Brasil na mira dos grandes eventos
às
18h53 - por
Chiquinho Leite Moreira
A notícia de que estão esgotados os ingressos para os dias de jogos de Roger Federer, a preços significativos, acaba com a única dúvida que pairava sobre os maiores dirigentes do tênis internacional em promover eventos de grande porte no Brasil. Como se sabe, existe uma recente tendência em se colocar o ATP Finals nos países em que serão sede dos Jogos Olímpicos. Foi assim na China e na Inglaterra. E por que não no Brasil?
Em conversa com André Silva, hoje alto dirigente da ATP, em uma de suas visitas ao Brasil, ele foi claro em dizer que sua associação estava plenamente satisfeita com os resultados de Londres. Trocando em miudos, o torneio realizado ao final das temporadas na O2 Arena é altamente lucrativo. Bons contratos de transmissão por tevê, bela organização, bom estádio e, sobretudo, uma bilheteria compensadora. Depois recebi uma explicação coerente: a de que vir para o Brasil significaria um bom investimento, mas com lucratividade a longo prazo.
É claro que não temos uma O2 Arena, mas isso não foi obstáculo suficiente para esgotar-se os ingressos num Ginásio do Ibirapuera já totalmente ultrapassado, sem conforto, estrutura, ar condicionado, estacionamento e esta lista seguiria por caminhos intermináveis. Acredito que até 2014, o Rio já tenha inclusive criado uma estrutura, pois o ATP 500 estaria para ser disputado nestas novas instalações. Além disso, a Prefeitura do Rio já patrocina a ATP. Vejo isso como um compromisso.

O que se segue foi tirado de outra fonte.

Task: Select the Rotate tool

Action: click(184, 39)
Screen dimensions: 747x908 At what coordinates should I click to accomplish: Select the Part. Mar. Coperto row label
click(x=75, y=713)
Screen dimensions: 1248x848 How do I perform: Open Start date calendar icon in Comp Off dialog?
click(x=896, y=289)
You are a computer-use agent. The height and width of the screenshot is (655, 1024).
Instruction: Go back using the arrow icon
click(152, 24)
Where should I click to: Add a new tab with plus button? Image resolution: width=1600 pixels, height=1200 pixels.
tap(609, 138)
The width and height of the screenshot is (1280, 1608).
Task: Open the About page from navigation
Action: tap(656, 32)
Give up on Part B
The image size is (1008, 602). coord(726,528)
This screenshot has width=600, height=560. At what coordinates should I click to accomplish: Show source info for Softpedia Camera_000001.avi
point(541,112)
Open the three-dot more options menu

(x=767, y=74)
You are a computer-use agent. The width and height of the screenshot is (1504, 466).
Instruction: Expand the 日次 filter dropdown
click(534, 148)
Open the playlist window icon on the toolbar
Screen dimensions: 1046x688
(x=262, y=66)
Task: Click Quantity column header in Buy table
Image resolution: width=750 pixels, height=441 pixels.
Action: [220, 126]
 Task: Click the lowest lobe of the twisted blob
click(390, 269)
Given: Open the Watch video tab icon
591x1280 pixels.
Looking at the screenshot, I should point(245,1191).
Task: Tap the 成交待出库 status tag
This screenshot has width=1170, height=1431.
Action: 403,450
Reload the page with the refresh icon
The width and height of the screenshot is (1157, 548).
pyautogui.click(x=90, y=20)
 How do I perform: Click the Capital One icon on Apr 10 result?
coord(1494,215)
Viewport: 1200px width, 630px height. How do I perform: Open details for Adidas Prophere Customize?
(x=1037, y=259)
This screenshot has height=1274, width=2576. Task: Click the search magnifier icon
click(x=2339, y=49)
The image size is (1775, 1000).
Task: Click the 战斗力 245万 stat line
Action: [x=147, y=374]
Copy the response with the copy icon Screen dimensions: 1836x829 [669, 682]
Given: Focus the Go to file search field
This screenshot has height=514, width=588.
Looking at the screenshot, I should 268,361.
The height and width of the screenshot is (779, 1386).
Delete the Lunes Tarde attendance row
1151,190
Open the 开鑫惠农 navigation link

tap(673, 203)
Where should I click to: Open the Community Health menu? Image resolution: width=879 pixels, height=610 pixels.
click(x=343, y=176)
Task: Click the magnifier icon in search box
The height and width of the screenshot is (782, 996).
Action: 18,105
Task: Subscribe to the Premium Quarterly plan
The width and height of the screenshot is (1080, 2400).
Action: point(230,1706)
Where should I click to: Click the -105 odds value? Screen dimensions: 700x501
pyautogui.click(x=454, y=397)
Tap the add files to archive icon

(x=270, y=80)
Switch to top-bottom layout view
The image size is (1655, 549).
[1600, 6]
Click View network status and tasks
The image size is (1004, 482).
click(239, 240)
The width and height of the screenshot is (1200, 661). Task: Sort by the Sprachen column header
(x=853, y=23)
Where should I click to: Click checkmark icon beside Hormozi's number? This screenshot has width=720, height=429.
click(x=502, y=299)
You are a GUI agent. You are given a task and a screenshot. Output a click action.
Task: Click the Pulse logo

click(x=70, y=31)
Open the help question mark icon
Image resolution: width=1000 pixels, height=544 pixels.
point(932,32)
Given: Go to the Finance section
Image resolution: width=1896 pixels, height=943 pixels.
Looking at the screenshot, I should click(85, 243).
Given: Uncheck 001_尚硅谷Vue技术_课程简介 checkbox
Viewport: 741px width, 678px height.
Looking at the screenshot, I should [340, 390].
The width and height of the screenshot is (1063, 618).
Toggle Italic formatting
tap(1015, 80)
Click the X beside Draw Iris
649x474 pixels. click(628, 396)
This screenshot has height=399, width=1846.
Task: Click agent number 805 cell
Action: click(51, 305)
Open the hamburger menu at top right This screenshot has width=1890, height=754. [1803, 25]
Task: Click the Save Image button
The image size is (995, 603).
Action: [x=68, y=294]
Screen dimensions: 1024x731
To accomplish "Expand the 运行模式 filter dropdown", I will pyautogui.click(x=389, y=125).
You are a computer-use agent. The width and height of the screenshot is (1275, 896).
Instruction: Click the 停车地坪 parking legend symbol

Além de Federer e boa cia, como Maria Sharapova, Venus Williams, o duelo entre Novak Djokovic de Guga Kuerten também promete. Esta semana também está sendo anunciado um novo torneio. Li também que em outubro teremos uma sequência de torneios juvenis. Enfim, o tênis brasileiro está se solidificando em diversas bases, todas muito importantes.